Look through the entries below and extract exactly the lines from the one containing "Screen dimensions: 842x538" through the one containing "This screenshot has width=1356, height=630.", ends included.
○ ○ ○ ○ ○
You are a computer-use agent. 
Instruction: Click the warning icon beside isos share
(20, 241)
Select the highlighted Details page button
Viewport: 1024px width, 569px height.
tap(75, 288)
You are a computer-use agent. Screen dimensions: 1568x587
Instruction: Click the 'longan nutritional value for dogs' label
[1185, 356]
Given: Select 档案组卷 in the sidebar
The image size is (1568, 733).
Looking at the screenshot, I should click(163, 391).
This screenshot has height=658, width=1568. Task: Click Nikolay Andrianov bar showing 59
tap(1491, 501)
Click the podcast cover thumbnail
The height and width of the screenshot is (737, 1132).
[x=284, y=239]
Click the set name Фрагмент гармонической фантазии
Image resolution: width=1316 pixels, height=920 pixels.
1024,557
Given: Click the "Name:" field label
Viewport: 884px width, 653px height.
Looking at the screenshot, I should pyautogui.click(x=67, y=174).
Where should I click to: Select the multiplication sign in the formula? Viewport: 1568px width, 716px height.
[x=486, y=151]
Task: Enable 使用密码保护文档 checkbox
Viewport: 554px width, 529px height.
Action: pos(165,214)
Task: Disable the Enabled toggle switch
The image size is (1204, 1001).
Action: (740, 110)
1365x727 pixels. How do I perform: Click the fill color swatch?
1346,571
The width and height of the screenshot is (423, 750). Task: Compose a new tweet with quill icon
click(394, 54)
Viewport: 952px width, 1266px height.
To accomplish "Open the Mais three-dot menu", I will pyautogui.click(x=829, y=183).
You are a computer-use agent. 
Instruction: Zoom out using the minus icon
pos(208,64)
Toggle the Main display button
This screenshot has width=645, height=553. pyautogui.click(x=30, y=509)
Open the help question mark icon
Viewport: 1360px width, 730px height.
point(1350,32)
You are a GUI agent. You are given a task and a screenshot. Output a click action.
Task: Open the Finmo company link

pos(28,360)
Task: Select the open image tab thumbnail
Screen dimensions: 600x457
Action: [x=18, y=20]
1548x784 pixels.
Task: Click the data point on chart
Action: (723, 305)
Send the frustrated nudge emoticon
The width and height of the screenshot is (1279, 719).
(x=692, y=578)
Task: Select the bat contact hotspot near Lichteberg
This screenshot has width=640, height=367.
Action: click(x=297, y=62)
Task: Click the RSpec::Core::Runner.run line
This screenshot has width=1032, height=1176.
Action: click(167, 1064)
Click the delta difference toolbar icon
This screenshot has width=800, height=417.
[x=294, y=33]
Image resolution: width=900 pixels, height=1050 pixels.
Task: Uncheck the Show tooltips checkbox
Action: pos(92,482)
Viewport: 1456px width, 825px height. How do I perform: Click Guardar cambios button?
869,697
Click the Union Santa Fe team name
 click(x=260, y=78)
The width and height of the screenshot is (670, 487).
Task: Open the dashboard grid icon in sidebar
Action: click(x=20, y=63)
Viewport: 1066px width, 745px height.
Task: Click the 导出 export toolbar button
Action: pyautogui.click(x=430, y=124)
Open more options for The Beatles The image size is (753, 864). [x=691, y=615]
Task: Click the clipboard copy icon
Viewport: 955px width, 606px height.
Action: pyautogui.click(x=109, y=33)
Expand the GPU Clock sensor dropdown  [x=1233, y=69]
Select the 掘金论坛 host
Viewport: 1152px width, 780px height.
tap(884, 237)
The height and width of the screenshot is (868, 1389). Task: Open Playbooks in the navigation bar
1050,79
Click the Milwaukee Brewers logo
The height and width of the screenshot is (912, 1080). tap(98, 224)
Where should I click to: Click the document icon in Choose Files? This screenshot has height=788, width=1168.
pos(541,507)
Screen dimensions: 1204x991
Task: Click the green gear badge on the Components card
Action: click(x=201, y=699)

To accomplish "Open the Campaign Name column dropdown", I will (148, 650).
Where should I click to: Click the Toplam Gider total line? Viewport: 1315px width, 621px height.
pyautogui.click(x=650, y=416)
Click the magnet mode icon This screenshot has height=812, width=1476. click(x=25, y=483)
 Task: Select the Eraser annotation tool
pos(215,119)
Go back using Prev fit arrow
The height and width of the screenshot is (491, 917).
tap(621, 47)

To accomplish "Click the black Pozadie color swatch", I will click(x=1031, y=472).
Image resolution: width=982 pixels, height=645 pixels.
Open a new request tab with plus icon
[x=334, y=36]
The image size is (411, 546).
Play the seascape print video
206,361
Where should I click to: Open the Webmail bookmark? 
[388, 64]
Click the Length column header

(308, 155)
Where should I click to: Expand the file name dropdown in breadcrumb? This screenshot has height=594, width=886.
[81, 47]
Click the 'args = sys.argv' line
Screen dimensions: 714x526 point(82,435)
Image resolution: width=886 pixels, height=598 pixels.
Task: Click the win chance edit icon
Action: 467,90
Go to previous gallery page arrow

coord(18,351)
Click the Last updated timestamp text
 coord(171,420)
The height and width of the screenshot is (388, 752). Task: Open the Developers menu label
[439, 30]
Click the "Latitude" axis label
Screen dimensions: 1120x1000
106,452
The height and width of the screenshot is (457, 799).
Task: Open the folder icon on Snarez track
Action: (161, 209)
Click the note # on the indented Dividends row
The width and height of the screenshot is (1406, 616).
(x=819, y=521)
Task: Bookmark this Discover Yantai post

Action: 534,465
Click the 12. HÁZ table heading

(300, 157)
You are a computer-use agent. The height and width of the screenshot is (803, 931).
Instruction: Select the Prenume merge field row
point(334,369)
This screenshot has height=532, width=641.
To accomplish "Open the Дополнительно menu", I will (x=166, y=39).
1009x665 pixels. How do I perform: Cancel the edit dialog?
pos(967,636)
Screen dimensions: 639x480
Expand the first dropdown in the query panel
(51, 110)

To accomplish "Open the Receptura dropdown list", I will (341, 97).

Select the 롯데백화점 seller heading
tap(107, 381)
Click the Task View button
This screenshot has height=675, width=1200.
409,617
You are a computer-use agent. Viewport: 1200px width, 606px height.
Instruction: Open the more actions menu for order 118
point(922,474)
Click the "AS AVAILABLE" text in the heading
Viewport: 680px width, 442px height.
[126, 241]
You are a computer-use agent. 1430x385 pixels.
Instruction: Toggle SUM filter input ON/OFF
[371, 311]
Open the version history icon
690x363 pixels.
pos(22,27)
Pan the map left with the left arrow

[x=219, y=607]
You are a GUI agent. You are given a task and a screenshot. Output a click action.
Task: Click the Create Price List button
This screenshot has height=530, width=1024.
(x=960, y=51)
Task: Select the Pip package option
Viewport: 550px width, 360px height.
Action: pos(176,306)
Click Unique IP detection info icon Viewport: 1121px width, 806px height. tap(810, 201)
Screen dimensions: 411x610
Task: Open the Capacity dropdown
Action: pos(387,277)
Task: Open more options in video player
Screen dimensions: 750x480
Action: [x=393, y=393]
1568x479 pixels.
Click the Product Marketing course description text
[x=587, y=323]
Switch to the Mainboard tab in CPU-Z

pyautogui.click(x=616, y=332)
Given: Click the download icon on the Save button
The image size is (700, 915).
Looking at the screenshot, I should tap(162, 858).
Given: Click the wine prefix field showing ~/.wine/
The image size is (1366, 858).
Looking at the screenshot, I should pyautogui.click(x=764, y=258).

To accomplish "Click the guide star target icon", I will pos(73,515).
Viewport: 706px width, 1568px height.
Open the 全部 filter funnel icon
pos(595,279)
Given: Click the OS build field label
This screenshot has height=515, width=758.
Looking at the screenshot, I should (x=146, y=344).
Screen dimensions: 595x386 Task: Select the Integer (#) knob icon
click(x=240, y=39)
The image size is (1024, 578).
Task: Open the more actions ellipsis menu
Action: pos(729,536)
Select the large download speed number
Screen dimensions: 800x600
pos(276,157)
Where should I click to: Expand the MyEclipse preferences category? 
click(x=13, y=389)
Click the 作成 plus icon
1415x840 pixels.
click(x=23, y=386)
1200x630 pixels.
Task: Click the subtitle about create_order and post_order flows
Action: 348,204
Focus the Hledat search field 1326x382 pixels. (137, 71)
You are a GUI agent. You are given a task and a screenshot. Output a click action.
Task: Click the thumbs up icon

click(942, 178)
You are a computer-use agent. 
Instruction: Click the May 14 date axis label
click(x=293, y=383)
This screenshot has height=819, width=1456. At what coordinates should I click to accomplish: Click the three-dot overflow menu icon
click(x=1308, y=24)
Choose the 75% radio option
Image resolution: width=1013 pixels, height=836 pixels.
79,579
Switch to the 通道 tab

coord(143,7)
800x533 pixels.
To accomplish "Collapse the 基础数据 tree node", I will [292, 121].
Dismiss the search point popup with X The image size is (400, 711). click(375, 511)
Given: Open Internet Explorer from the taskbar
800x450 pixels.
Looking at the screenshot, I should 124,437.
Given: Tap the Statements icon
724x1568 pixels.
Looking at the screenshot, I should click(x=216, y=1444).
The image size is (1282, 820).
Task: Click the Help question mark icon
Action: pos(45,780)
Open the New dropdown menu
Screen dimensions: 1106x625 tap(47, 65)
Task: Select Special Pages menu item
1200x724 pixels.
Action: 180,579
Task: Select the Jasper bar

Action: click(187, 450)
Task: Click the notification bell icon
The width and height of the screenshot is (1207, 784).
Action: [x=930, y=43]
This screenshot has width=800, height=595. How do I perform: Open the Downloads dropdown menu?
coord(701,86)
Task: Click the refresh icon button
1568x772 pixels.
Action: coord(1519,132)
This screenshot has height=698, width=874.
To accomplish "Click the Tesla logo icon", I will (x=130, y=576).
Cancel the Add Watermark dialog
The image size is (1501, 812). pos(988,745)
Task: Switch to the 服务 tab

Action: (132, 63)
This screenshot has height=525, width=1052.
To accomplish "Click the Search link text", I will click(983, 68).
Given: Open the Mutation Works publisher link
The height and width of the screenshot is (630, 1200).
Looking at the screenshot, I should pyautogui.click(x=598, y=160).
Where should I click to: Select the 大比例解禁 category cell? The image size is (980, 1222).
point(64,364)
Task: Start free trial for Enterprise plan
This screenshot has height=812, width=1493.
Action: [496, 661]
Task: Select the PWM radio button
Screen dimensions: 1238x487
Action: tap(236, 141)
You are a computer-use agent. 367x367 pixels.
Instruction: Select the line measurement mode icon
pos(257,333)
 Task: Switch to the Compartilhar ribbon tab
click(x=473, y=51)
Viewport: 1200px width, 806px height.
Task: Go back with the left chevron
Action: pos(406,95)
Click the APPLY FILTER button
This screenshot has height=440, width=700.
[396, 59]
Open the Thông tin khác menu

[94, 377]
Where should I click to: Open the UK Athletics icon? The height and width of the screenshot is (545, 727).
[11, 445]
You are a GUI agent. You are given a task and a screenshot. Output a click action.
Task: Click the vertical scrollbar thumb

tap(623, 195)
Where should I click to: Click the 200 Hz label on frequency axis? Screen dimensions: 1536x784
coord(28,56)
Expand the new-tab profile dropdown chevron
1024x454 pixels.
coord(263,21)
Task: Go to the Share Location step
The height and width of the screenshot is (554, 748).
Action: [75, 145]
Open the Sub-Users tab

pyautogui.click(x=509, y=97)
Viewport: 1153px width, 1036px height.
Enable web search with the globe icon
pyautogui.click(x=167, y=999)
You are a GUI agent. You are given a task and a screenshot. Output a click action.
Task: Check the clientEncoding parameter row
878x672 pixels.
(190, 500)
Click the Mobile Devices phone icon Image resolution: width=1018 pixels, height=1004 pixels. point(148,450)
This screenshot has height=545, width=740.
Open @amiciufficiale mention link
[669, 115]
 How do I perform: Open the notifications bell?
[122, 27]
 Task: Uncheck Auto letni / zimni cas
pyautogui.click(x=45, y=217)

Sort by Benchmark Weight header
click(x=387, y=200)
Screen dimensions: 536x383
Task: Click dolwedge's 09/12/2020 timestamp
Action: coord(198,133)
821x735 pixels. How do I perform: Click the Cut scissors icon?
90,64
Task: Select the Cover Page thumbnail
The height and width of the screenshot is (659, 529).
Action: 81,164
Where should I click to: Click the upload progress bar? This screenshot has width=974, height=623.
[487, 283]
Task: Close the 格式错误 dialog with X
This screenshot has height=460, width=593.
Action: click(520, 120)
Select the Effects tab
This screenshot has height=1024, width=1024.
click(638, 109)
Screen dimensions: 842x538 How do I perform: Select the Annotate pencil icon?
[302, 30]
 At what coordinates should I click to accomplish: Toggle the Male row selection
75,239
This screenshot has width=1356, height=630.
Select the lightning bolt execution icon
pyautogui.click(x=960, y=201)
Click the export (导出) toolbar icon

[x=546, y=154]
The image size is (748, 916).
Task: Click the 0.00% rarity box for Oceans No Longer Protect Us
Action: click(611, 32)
○ ○ ○ ○ ○
* _Solution to this task_
Screen dimensions: 842x538 How do I perform: Select the Annotate pencil icon?
[302, 30]
 At what coordinates should I click to accomplish: Toggle the Male row selection
75,239
This screenshot has width=1356, height=630.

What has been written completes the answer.